Greetings, Mr. Bider. My name is Indrid Cold. I have noticed your interest in a post by the Reddit user known as Griffdude13. How may I be of service?

- Indrid

This is nearly entirely correct, except that at the time I received it, I had no recollection of almost breaking my ankle. What memory I did form since then could very well be false.

I received this a week before any of the Snowden revelations, but one of my immediate suspicions was that this could be a prank played by someone at an intelligence agency. What's especially telling is that, with the exception of the ankle thing - which is dubious - Indrid mentioned nothing outside of what's easily accessible in English and online, with the proper access.

Today, I find this article:

Spy agencies in covert push to infiltrate virtual world of online gaming

(The Guardian, December 9, 2013)


The NSA document, written in 2008 and titled Exploiting Terrorist Use of Games & Virtual Environments, stressed the risk of leaving games communities under-monitored, describing them as a "target-rich communications network" where intelligence targets could "hide in plain sight".

Games, the analyst wrote, "are an opportunity!". According to the briefing notes, so many different US intelligence agents were conducting operations inside games that a "deconfliction" group was required to ensure they weren't spying on, or interfering with, each other.

If properly exploited, games could produce vast amounts of intelligence, according to the NSA document. They could be used as a window for hacking attacks, to build pictures of people's social networks through "buddylists and interaction", to make approaches by undercover agents, and to obtain target identifiers (such as profile photos), geolocation, and collection of communications.

The ability to extract communications from talk channels in games would be necessary, the NSA paper argued, because of the potential for them to be used to communicate anonymously: Second Life was enabling anonymous texts and planning to introduce voice calls, while game noticeboards could, it states, be used to share information on the web addresses of terrorism forums.
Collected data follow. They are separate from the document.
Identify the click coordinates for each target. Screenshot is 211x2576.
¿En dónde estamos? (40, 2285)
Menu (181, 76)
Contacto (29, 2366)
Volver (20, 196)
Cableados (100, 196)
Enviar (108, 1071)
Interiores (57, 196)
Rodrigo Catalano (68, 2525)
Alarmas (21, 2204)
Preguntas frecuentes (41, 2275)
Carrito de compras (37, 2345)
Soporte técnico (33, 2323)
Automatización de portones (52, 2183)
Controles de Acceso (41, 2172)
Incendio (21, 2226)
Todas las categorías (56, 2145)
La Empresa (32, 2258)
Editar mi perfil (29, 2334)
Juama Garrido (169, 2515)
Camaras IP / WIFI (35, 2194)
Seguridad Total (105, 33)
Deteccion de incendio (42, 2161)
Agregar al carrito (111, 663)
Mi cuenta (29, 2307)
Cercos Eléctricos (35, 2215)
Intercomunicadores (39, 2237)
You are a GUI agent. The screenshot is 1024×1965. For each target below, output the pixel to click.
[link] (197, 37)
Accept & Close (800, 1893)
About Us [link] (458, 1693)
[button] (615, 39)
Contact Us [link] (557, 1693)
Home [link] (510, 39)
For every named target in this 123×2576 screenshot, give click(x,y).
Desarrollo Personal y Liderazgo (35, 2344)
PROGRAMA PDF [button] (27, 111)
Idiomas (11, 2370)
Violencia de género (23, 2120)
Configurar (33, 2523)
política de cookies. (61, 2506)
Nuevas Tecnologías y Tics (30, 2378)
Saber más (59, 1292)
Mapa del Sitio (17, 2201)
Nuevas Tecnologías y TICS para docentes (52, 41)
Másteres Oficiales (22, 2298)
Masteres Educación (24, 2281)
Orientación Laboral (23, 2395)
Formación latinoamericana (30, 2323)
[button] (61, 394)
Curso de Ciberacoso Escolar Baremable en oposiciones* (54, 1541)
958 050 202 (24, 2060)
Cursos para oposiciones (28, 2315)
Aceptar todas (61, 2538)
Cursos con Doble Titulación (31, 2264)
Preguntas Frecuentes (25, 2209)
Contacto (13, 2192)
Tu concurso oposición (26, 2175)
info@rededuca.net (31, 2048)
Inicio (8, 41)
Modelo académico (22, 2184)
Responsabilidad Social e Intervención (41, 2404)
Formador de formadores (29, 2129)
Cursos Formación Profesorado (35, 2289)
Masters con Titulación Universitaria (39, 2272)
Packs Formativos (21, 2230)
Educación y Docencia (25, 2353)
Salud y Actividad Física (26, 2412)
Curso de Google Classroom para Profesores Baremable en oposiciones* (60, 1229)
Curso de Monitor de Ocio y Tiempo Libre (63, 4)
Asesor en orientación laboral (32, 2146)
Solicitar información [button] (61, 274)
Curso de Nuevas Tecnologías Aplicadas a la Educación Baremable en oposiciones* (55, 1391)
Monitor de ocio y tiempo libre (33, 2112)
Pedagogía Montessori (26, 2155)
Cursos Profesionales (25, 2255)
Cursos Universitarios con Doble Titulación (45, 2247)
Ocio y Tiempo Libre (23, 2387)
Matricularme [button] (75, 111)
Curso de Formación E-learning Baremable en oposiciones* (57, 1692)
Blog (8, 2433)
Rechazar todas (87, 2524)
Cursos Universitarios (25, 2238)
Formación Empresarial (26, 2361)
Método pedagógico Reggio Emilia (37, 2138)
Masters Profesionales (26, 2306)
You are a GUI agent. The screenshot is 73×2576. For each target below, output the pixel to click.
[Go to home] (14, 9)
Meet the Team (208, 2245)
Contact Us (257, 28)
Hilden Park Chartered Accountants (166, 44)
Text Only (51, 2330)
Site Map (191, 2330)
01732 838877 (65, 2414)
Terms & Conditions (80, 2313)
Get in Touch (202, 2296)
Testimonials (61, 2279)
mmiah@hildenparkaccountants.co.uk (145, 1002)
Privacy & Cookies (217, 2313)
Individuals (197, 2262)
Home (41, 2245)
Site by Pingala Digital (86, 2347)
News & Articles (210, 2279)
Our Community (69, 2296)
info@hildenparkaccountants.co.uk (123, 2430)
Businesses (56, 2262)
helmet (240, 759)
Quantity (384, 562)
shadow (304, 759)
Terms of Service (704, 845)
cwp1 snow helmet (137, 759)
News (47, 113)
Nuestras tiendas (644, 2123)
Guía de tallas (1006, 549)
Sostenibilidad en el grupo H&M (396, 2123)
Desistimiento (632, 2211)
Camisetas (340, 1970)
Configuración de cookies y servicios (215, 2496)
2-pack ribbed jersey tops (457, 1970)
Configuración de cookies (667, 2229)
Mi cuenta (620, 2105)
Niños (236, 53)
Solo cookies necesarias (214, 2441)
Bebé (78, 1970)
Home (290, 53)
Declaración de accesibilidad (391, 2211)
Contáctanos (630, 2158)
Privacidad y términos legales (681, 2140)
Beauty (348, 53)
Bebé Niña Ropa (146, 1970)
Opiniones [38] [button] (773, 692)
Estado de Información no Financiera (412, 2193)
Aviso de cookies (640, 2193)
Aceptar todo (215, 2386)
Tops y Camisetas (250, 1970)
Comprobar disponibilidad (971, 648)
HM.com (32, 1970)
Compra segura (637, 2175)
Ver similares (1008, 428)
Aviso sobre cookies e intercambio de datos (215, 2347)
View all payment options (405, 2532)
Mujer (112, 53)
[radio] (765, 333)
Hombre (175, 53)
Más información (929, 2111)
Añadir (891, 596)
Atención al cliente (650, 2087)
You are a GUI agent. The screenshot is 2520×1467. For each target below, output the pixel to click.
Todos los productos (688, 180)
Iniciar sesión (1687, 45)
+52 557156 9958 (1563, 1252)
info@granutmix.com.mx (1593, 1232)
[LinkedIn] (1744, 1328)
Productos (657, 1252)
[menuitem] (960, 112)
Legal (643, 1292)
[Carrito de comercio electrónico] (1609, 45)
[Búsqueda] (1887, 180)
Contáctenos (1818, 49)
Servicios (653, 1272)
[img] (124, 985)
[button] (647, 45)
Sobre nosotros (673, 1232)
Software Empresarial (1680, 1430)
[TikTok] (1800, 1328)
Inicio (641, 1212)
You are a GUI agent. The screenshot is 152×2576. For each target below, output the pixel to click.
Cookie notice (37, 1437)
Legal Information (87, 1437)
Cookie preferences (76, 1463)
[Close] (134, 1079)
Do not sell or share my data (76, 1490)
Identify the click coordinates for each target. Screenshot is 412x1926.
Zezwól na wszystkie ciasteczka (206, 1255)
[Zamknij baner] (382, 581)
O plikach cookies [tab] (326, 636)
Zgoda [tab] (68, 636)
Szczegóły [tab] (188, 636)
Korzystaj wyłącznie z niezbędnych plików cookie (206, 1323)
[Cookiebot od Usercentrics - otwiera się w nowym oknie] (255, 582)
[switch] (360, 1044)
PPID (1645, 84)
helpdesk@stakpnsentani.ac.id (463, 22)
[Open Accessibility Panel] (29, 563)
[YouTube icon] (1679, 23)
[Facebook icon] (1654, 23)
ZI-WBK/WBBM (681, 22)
Given that gaming consoles often include voice headsets, video cameras, and other identifiers, the potential for joining together biometric information with activities was also an exciting one.

But the documents contain no indication that the surveillance ever foiled any terrorist plots, nor is there any clear evidence that terror groups were using the virtual communities to communicate as the intelligence agencies predicted.

The operations raise concerns about the privacy of gamers. It is unclear how the agencies accessed their data, or how many communications were collected. Nor is it clear how the NSA ensured that it was not monitoring innocent Americans whose identity and nationality may have been concealed behind their virtual avatar.


Since the Snowden revelations, I've heard nothing from Indrid, so I can only assume that the prank ended when the extent of NSA monitoring came into the spotlight.

The NSA claims that abuses aren't common, but pranks like the above are a clear indication of how easy they must be. If analysts could feel free to prank strangers with this kind of data, it's nearly certain they can get the same data, or more, about anyone in whom they have a personal interest.